Boesen, R.R., Sørensen, H. and Pedersen, K.S., New Approach for Hydrate Flash Calculations, Proceedings of the 8th International Conference on Gas Hydrates (ICGH8-2014), Beijing, China, 28 July - 1 August, 2014
Hadsbjerg C. and Krejbjerg K. , Challenges in Hydrate Plug Prevention in Pipelines Seen Over the Lifetime of a Field ASME 2009 28th International Conference on Ocean, Offshore and Arctic Engineering (OMAE2009), 7, 2009, pp. 435-443.
Hadsbjerg, C., Creek, J. and Delle-Case E., "Transportability and Plugging Risk for Under-Inhibited Natural Gas Hydrate Systems". 7th International Conference on Gas Hydrates (ICGH 2011),
Edinburgh, Scotland, United Kingdom, July 17-21, 2011.
Sonne, J. and Pedersen, K.S., Simulation of Hydrate Growth in Steady State Flow Lines, BHR 14th International Conference on Multiphase Production Technology, Cannes, France, June 17 - 19, 2009.
Compositional Variations in Reservoirs with a Thermal Gradient
Gravity will make the concentration of heavy molecular weight compounds increase with depth.

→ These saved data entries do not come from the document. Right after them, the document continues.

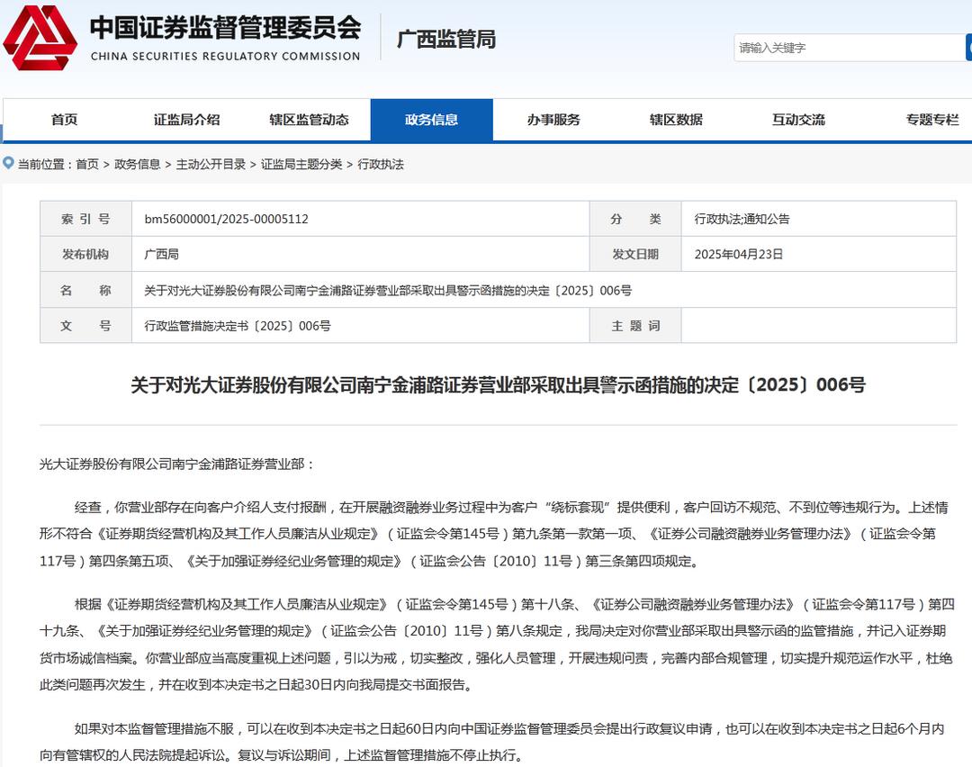Navigate to 主动公开目录 in breadcrumb
This screenshot has width=972, height=767.
[x=211, y=164]
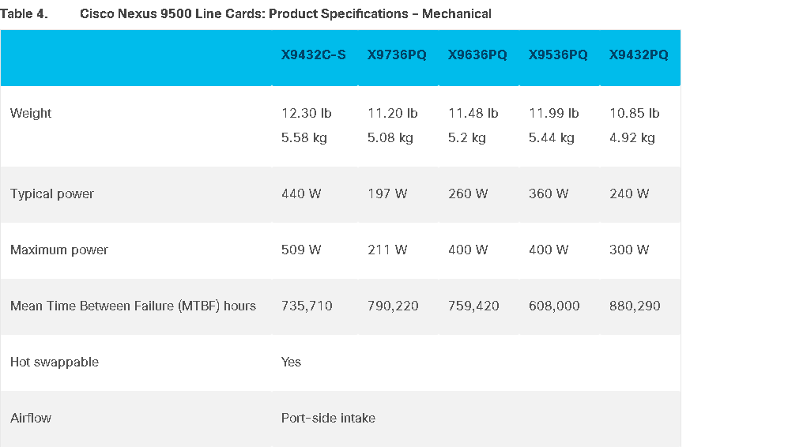Image resolution: width=788 pixels, height=447 pixels.
Task: Click the 211 W maximum power cell
Action: click(x=387, y=250)
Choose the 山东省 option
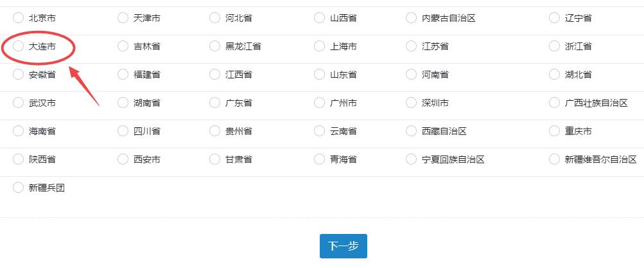This screenshot has height=268, width=644. 319,75
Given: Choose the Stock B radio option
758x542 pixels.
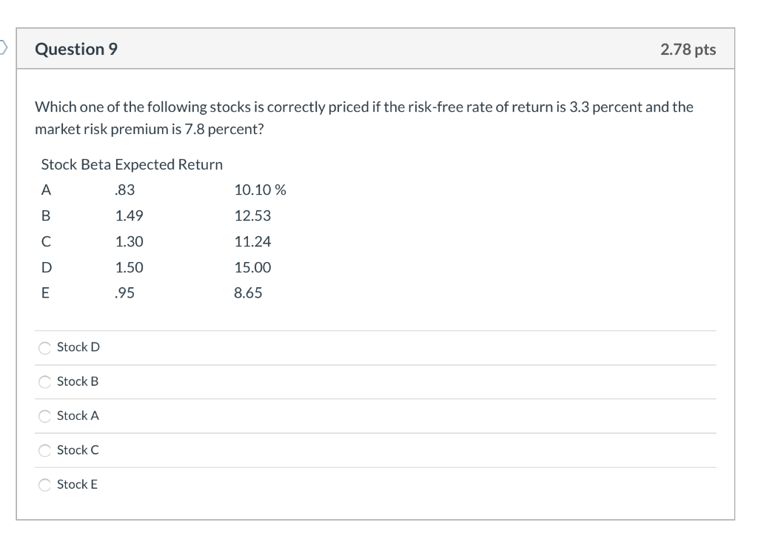Looking at the screenshot, I should pyautogui.click(x=45, y=382).
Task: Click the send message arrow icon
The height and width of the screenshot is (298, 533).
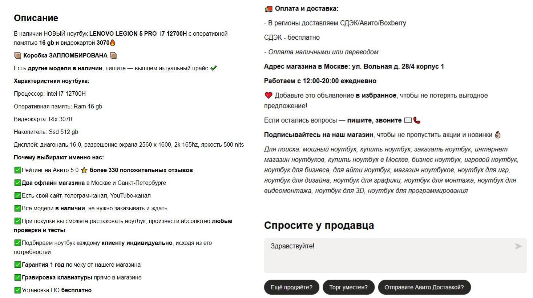Action: pyautogui.click(x=518, y=246)
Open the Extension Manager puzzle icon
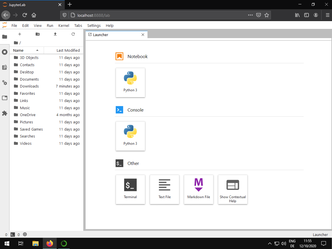The image size is (332, 249). point(5,113)
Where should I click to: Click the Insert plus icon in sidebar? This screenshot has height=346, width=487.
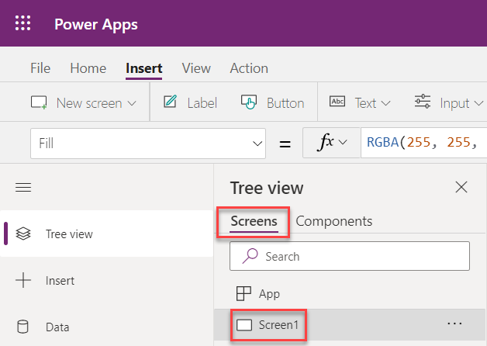(x=23, y=280)
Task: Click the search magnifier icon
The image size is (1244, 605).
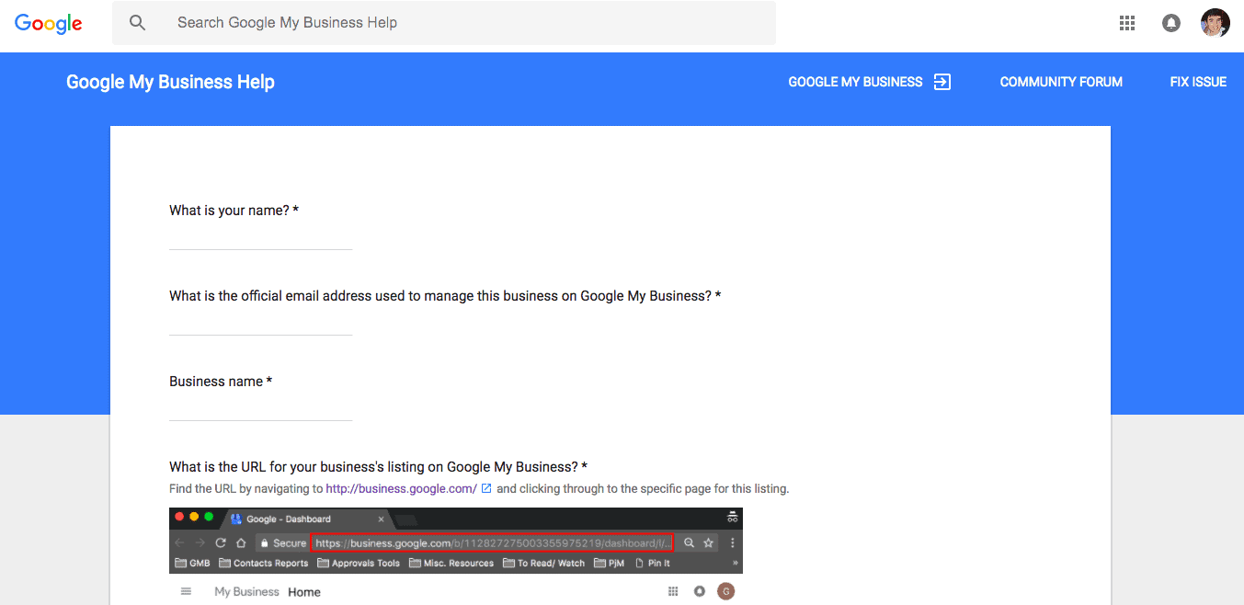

The actual project revealed that the same is the case in a reservoir with a positive thermal gradient with depth. Calsep developed a model based on irreversible thermodynamics matching the observed compositional trend.
Pedersen, K.S., Lindeloff, N., Simulations of Compositional Gradients in Hydrocarbon Reservoirs under the Influence of a Temperature Gradient, SPE 84364, SPE ATCE, Denver, Co. Oct. 5 - 8, 2003.
Pedersen, K.S., Hjermstad, H.P., Modeling of Large Hydrocarbon Compositional Gradient, SPE 101275, Abu Dhabi International Petroleum Exhibition and Conference, Abu Dhabi, UAE, November 5-8, 2006.